■ PROBLEM TO SOLVE
Copy the data from the line containing "Given: Select the جيميل provider label" down through the line containing "pyautogui.click(x=353, y=118)", swapping "chevron arrow" for "dropdown arrow" and keeping everything else the same.
_ _ _ _
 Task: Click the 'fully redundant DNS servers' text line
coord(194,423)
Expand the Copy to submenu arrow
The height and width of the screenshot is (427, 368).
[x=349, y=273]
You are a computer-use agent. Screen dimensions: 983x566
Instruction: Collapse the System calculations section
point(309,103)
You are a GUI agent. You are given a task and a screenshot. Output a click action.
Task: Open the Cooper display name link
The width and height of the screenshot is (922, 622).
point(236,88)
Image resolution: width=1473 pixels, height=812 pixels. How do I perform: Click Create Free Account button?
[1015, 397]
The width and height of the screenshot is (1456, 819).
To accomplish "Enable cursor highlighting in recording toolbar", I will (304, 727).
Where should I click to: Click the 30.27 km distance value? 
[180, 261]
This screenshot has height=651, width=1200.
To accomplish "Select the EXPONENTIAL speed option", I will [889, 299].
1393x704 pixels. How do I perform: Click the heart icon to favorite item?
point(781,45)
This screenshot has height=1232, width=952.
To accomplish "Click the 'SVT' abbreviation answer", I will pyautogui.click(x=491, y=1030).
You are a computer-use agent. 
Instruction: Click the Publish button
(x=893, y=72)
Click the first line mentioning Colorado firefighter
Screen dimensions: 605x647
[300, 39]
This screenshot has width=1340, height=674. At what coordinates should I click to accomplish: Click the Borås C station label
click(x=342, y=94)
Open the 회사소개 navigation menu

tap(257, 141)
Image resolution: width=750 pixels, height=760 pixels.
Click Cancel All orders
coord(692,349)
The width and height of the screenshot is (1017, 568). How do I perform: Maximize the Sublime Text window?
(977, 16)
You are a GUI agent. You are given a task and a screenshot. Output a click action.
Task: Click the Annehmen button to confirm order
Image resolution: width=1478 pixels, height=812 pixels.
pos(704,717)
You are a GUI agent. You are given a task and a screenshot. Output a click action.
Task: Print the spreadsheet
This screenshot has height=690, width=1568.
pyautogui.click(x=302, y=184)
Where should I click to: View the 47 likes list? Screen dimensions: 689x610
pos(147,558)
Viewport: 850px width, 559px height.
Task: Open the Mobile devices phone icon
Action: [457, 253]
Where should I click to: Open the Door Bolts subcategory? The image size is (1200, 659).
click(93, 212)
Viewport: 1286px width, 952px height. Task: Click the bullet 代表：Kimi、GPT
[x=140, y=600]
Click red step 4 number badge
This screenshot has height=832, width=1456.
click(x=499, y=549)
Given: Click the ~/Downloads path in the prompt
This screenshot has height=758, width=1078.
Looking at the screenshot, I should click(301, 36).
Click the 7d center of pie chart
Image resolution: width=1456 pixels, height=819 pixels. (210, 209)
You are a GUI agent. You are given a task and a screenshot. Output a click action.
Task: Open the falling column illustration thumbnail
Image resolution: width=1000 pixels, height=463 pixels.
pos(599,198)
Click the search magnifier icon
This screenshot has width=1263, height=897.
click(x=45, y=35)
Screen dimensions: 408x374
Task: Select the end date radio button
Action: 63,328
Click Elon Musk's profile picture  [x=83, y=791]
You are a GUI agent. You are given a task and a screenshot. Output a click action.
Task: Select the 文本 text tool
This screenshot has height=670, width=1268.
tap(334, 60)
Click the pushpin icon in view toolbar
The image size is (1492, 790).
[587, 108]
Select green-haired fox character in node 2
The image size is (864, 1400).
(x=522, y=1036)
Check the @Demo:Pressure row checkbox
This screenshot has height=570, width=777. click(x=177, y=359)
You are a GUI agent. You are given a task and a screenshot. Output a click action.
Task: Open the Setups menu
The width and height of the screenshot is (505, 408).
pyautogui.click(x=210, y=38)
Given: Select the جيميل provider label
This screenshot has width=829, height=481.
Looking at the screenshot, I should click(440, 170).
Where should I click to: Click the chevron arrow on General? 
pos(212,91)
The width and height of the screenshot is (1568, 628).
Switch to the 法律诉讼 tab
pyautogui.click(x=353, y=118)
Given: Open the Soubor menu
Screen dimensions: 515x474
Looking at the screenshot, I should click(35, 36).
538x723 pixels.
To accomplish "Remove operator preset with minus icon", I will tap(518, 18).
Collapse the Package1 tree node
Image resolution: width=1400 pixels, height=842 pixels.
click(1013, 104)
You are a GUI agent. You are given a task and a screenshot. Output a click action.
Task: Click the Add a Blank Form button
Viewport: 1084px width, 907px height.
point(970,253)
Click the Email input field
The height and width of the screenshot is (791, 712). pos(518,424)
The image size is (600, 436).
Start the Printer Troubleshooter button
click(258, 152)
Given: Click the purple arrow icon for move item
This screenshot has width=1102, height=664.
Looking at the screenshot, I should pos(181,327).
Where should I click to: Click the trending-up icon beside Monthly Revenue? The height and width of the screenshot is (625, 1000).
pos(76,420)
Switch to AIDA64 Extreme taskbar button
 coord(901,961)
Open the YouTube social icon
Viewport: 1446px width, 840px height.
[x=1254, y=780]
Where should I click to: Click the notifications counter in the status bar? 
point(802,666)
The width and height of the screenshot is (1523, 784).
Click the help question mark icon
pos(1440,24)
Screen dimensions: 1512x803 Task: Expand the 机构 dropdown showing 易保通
_ _ _ _
■ FULL RESPONSE
Given: Select the جيميل provider label
This screenshot has width=829, height=481.
Looking at the screenshot, I should click(440, 170).
Where should I click to: Click the dropdown arrow on General? 
pos(212,91)
The width and height of the screenshot is (1568, 628).
Switch to the 法律诉讼 tab
pyautogui.click(x=353, y=118)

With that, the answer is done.